#### WHAT NEEDS TO BE DONE:
From the listing below, output only the lines starting at the line that has "At what coordinates should I click to accomplish: Open" and ending at the line that has "Task: Open the Location of RSVP form dropdown", exactly as they appear, ends included.

#### PROVIDED DATA:
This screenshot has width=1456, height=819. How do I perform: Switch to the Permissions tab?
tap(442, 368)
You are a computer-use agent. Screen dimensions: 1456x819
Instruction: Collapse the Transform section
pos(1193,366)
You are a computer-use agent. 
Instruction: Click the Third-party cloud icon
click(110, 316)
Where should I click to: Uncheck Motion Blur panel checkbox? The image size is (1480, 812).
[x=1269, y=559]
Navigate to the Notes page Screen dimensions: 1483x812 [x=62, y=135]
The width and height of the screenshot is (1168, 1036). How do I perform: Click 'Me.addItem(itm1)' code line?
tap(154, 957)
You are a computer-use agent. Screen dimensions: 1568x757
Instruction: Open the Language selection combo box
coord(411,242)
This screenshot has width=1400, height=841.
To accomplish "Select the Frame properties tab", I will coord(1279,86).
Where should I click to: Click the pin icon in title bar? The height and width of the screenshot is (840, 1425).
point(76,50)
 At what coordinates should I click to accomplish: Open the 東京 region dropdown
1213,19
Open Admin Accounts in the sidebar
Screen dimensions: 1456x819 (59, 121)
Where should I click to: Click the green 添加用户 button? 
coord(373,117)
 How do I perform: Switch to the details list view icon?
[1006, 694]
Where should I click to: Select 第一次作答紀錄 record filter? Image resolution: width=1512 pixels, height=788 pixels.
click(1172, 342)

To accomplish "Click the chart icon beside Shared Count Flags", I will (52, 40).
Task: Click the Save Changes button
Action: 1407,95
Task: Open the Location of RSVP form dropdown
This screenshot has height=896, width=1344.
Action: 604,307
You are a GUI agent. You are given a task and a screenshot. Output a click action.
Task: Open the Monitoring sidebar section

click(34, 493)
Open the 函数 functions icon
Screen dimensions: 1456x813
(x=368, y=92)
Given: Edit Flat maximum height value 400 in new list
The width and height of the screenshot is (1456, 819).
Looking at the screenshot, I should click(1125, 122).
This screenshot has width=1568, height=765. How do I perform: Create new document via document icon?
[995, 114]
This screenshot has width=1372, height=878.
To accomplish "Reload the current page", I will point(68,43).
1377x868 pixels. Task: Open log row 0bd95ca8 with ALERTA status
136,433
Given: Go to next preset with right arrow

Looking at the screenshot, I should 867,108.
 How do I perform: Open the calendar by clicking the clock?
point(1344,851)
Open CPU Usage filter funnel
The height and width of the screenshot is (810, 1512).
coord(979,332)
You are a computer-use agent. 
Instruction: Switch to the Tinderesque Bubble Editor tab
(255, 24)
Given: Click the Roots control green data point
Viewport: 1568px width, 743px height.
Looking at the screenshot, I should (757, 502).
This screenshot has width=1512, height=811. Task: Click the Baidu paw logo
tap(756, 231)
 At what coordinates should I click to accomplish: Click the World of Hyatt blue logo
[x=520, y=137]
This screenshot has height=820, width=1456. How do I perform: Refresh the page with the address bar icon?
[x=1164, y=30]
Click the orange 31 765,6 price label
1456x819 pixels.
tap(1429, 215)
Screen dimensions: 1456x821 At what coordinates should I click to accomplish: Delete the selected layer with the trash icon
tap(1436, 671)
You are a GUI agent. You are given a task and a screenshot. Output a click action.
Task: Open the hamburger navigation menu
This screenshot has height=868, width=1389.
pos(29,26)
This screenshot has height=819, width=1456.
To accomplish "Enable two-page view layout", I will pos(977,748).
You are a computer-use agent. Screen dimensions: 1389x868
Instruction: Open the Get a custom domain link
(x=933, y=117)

#### RESPONSE:
 At what coordinates should I click to accomplish: Open the 東京 region dropdown
1213,19
Open Admin Accounts in the sidebar
Screen dimensions: 1456x819 (59, 121)
Where should I click to: Click the green 添加用户 button? 
coord(373,117)
 How do I perform: Switch to the details list view icon?
[1006, 694]
Where should I click to: Select 第一次作答紀錄 record filter? Image resolution: width=1512 pixels, height=788 pixels.
click(1172, 342)

To accomplish "Click the chart icon beside Shared Count Flags", I will (52, 40).
Task: Click the Save Changes button
Action: 1407,95
Task: Open the Location of RSVP form dropdown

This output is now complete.